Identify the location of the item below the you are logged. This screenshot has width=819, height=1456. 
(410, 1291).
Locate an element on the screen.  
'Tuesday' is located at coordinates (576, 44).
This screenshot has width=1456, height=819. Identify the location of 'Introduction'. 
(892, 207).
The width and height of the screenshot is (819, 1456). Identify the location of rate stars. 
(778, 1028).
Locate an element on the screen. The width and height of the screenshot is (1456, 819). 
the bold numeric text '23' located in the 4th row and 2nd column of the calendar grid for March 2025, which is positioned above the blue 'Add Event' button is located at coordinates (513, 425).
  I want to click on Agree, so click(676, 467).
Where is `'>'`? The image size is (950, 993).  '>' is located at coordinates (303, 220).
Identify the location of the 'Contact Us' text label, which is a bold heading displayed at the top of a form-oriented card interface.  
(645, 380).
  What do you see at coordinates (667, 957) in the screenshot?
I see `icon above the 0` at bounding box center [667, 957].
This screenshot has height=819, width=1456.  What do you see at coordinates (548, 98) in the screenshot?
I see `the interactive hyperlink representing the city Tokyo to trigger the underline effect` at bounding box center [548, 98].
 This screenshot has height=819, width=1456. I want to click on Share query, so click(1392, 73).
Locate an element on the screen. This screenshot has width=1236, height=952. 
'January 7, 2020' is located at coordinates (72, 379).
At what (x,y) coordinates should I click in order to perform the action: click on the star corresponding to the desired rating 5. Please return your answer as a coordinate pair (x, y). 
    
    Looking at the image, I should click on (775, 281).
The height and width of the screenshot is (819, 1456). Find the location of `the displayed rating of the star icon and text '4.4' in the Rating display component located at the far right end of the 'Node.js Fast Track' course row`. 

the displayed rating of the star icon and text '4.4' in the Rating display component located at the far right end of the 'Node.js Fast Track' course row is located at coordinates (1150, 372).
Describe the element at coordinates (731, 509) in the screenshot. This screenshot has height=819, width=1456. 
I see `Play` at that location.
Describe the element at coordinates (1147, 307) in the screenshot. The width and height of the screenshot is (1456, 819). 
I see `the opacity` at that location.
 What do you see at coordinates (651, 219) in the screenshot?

+===+

• _Given problem_: Can you put the data above into a Markdown table with a "Row" column for the row number and a "Line" column for each line, leaving out the blank lines?

• _In response_:
| Row | Line |
|---|---|
| 1 | Identify the location of the item below the you are logged. This screenshot has width=819, height=1456.  |
| 2 | (410, 1291). |
| 3 | Locate an element on the screen.   |
| 4 | 'Tuesday' is located at coordinates (576, 44). |
| 5 | This screenshot has width=1456, height=819. Identify the location of 'Introduction'.  |
| 6 | (892, 207). |
| 7 | The width and height of the screenshot is (819, 1456). Identify the location of rate stars.  |
| 8 | (778, 1028). |
| 9 | Locate an element on the screen. The width and height of the screenshot is (1456, 819).  |
| 10 | the bold numeric text '23' located in the 4th row and 2nd column of the calendar grid for March 2025, which is positioned above the blue 'Add Event' button is located at coordinates (513, 425). |
| 11 |   I want to click on Agree, so click(676, 467). |
| 12 | Where is `'>'`? The image size is (950, 993).  '>' is located at coordinates (303, 220). |
| 13 | Identify the location of the 'Contact Us' text label, which is a bold heading displayed at the top of a form-oriented card interface.   |
| 14 | (645, 380). |
| 15 |   What do you see at coordinates (667, 957) in the screenshot? |
| 16 | I see `icon above the 0` at bounding box center [667, 957]. |
| 17 | This screenshot has height=819, width=1456.  What do you see at coordinates (548, 98) in the screenshot? |
| 18 | I see `the interactive hyperlink representing the city Tokyo to trigger the underline effect` at bounding box center [548, 98]. |
| 19 |  This screenshot has height=819, width=1456. I want to click on Share query, so click(1392, 73). |
| 20 | Locate an element on the screen. This screenshot has width=1236, height=952.  |
| 21 | 'January 7, 2020' is located at coordinates (72, 379). |
| 22 | At what (x,y) coordinates should I click in order to perform the action: click on the star corresponding to the desired rating 5. Please return your answer as a coordinate pair (x, y).  |
| 23 |     Looking at the image, I should click on (775, 281). |
| 24 | The height and width of the screenshot is (819, 1456). Find the location of `the displayed rating of the star icon and text '4.4' in the Rating display component located at the far right end of the 'Node.js Fast Track' course row`.  |
| 25 | the displayed rating of the star icon and text '4.4' in the Rating display component located at the far right end of the 'Node.js Fast Track' course row is located at coordinates (1150, 372). |
| 26 | Describe the element at coordinates (731, 509) in the screenshot. This screenshot has height=819, width=1456.  |
| 27 | I see `Play` at that location. |
| 28 | Describe the element at coordinates (1147, 307) in the screenshot. The width and height of the screenshot is (1456, 819).  |
| 29 | I see `the opacity` at that location. |
| 30 |  What do you see at coordinates (651, 219) in the screenshot? |